= TASK PROMPT =
Output the entries underneath exactly as they are.

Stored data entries
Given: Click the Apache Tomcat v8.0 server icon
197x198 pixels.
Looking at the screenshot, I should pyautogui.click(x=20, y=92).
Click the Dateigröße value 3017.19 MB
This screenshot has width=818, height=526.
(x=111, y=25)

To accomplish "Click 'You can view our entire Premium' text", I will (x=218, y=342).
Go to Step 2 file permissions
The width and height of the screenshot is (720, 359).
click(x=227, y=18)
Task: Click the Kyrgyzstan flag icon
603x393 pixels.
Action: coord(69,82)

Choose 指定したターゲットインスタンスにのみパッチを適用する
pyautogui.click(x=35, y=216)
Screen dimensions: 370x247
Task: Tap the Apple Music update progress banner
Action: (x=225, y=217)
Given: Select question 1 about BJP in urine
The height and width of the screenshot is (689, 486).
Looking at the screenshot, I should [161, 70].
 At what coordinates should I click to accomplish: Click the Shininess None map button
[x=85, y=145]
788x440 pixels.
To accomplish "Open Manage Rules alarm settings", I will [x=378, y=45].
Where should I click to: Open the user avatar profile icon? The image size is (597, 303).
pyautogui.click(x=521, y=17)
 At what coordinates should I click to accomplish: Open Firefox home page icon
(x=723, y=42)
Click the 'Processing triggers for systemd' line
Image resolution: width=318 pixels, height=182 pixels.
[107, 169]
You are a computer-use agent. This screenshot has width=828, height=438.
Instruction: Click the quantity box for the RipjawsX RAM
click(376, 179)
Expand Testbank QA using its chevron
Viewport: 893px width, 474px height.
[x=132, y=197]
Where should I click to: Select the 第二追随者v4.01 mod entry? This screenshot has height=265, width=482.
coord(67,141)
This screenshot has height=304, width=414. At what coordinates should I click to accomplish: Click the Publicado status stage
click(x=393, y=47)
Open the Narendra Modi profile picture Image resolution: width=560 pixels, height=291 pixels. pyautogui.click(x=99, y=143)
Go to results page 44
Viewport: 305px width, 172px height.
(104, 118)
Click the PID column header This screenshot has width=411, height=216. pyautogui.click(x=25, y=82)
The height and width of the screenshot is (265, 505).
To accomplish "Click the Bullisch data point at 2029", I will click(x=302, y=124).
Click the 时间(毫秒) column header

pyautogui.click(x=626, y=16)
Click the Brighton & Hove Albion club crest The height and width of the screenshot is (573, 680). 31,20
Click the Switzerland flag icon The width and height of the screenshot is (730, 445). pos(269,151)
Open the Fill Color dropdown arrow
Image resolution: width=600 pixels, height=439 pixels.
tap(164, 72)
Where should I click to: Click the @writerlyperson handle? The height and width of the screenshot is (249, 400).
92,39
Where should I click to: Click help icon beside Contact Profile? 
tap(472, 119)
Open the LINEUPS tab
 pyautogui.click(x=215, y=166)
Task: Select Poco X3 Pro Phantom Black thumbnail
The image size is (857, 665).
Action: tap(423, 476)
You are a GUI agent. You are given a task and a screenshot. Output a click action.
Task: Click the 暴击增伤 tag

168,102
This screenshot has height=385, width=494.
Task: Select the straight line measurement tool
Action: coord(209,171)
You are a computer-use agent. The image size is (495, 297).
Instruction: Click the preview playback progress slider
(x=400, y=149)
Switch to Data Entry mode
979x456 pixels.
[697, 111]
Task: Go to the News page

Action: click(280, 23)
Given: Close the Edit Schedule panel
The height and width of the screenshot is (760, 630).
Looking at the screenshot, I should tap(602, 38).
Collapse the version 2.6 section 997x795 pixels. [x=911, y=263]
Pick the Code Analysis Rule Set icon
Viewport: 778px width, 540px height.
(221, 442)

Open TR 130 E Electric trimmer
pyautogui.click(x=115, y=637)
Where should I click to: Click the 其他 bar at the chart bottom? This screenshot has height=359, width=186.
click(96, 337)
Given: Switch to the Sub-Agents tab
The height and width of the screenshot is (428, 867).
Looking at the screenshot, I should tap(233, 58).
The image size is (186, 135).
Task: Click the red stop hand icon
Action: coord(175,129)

= TASK OUTPUT =
Given: Click the Apache Tomcat v8.0 server icon
197x198 pixels.
Looking at the screenshot, I should pyautogui.click(x=20, y=92).
Click the Dateigröße value 3017.19 MB
This screenshot has width=818, height=526.
(x=111, y=25)

To accomplish "Click 'You can view our entire Premium' text", I will (x=218, y=342).
Go to Step 2 file permissions
The width and height of the screenshot is (720, 359).
click(x=227, y=18)
Task: Click the Kyrgyzstan flag icon
603x393 pixels.
Action: coord(69,82)

Choose 指定したターゲットインスタンスにのみパッチを適用する
pyautogui.click(x=35, y=216)
Screen dimensions: 370x247
Task: Tap the Apple Music update progress banner
Action: (x=225, y=217)
Given: Select question 1 about BJP in urine
The height and width of the screenshot is (689, 486).
Looking at the screenshot, I should [161, 70].
 At what coordinates should I click to accomplish: Click the Shininess None map button
[x=85, y=145]
788x440 pixels.
To accomplish "Open Manage Rules alarm settings", I will [x=378, y=45].
Where should I click to: Open the user avatar profile icon? The image size is (597, 303).
pyautogui.click(x=521, y=17)
 At what coordinates should I click to accomplish: Open Firefox home page icon
(x=723, y=42)
Click the 'Processing triggers for systemd' line
Image resolution: width=318 pixels, height=182 pixels.
[107, 169]
You are a computer-use agent. This screenshot has width=828, height=438.
Instruction: Click the quantity box for the RipjawsX RAM
click(376, 179)
Expand Testbank QA using its chevron
Viewport: 893px width, 474px height.
[x=132, y=197]
Where should I click to: Select the 第二追随者v4.01 mod entry? This screenshot has height=265, width=482.
coord(67,141)
This screenshot has height=304, width=414. At what coordinates should I click to accomplish: Click the Publicado status stage
click(x=393, y=47)
Open the Narendra Modi profile picture Image resolution: width=560 pixels, height=291 pixels. pyautogui.click(x=99, y=143)
Go to results page 44
Viewport: 305px width, 172px height.
(104, 118)
Click the PID column header This screenshot has width=411, height=216. pyautogui.click(x=25, y=82)
The height and width of the screenshot is (265, 505).
To accomplish "Click the Bullisch data point at 2029", I will click(x=302, y=124).
Click the 时间(毫秒) column header

pyautogui.click(x=626, y=16)
Click the Brighton & Hove Albion club crest The height and width of the screenshot is (573, 680). 31,20
Click the Switzerland flag icon The width and height of the screenshot is (730, 445). pos(269,151)
Open the Fill Color dropdown arrow
Image resolution: width=600 pixels, height=439 pixels.
tap(164, 72)
Where should I click to: Click the @writerlyperson handle? The height and width of the screenshot is (249, 400).
92,39
Where should I click to: Click help icon beside Contact Profile? 
tap(472, 119)
Open the LINEUPS tab
 pyautogui.click(x=215, y=166)
Task: Select Poco X3 Pro Phantom Black thumbnail
The image size is (857, 665).
Action: tap(423, 476)
You are a GUI agent. You are given a task and a screenshot. Output a click action.
Task: Click the 暴击增伤 tag

168,102
This screenshot has height=385, width=494.
Task: Select the straight line measurement tool
Action: coord(209,171)
You are a computer-use agent. The image size is (495, 297).
Instruction: Click the preview playback progress slider
(x=400, y=149)
Switch to Data Entry mode
979x456 pixels.
[697, 111]
Task: Go to the News page

Action: click(280, 23)
Given: Close the Edit Schedule panel
The height and width of the screenshot is (760, 630).
Looking at the screenshot, I should tap(602, 38).
Collapse the version 2.6 section 997x795 pixels. [x=911, y=263]
Pick the Code Analysis Rule Set icon
Viewport: 778px width, 540px height.
(221, 442)

Open TR 130 E Electric trimmer
pyautogui.click(x=115, y=637)
Where should I click to: Click the 其他 bar at the chart bottom? This screenshot has height=359, width=186.
click(96, 337)
Given: Switch to the Sub-Agents tab
The height and width of the screenshot is (428, 867).
Looking at the screenshot, I should tap(233, 58).
The image size is (186, 135).
Task: Click the red stop hand icon
Action: coord(175,129)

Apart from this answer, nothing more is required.